What needs to be done: In the records below, find the line with "Where should I click to: Go to"; retype that line and all the following lines through the end, exactly, and add nothing.

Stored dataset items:
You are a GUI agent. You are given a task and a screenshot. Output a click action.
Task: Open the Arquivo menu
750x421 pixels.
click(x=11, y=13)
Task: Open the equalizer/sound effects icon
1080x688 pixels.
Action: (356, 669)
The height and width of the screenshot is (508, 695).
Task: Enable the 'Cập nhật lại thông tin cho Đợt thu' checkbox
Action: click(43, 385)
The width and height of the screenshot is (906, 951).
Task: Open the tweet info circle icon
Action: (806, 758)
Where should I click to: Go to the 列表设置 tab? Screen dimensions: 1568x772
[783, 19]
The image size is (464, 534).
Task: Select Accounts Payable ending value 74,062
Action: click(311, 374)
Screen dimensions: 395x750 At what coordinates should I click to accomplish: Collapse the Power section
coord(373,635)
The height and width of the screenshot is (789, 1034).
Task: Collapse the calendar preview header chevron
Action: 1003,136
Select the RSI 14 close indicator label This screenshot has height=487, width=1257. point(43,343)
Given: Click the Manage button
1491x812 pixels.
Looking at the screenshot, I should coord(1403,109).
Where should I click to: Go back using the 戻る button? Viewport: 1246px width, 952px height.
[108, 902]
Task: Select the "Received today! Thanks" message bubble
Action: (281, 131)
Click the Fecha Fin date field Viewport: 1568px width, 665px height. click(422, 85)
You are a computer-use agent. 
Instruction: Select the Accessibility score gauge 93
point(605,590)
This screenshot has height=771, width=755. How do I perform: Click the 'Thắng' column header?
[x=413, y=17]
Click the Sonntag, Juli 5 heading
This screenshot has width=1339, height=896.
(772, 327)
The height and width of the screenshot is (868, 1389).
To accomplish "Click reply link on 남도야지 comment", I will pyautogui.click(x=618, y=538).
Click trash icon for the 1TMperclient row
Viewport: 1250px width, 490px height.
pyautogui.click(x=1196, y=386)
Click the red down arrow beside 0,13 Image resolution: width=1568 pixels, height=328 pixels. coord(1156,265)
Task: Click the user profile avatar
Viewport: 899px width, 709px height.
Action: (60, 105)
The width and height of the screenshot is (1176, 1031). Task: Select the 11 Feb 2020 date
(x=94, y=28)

Response to this exercise:
Where should I click to: Go to the 列表设置 tab? Screen dimensions: 1568x772
[783, 19]
The image size is (464, 534).
Task: Select Accounts Payable ending value 74,062
Action: click(311, 374)
Screen dimensions: 395x750 At what coordinates should I click to accomplish: Collapse the Power section
coord(373,635)
The height and width of the screenshot is (789, 1034).
Task: Collapse the calendar preview header chevron
Action: 1003,136
Select the RSI 14 close indicator label This screenshot has height=487, width=1257. point(43,343)
Given: Click the Manage button
1491x812 pixels.
Looking at the screenshot, I should coord(1403,109).
Where should I click to: Go back using the 戻る button? Viewport: 1246px width, 952px height.
[108, 902]
Task: Select the "Received today! Thanks" message bubble
Action: (281, 131)
Click the Fecha Fin date field Viewport: 1568px width, 665px height. click(422, 85)
You are a computer-use agent. 
Instruction: Select the Accessibility score gauge 93
point(605,590)
This screenshot has height=771, width=755. How do I perform: Click the 'Thắng' column header?
[x=413, y=17]
Click the Sonntag, Juli 5 heading
This screenshot has width=1339, height=896.
(772, 327)
The height and width of the screenshot is (868, 1389).
To accomplish "Click reply link on 남도야지 comment", I will pyautogui.click(x=618, y=538).
Click trash icon for the 1TMperclient row
Viewport: 1250px width, 490px height.
pyautogui.click(x=1196, y=386)
Click the red down arrow beside 0,13 Image resolution: width=1568 pixels, height=328 pixels. coord(1156,265)
Task: Click the user profile avatar
Viewport: 899px width, 709px height.
Action: (60, 105)
The width and height of the screenshot is (1176, 1031). Task: Select the 11 Feb 2020 date
(x=94, y=28)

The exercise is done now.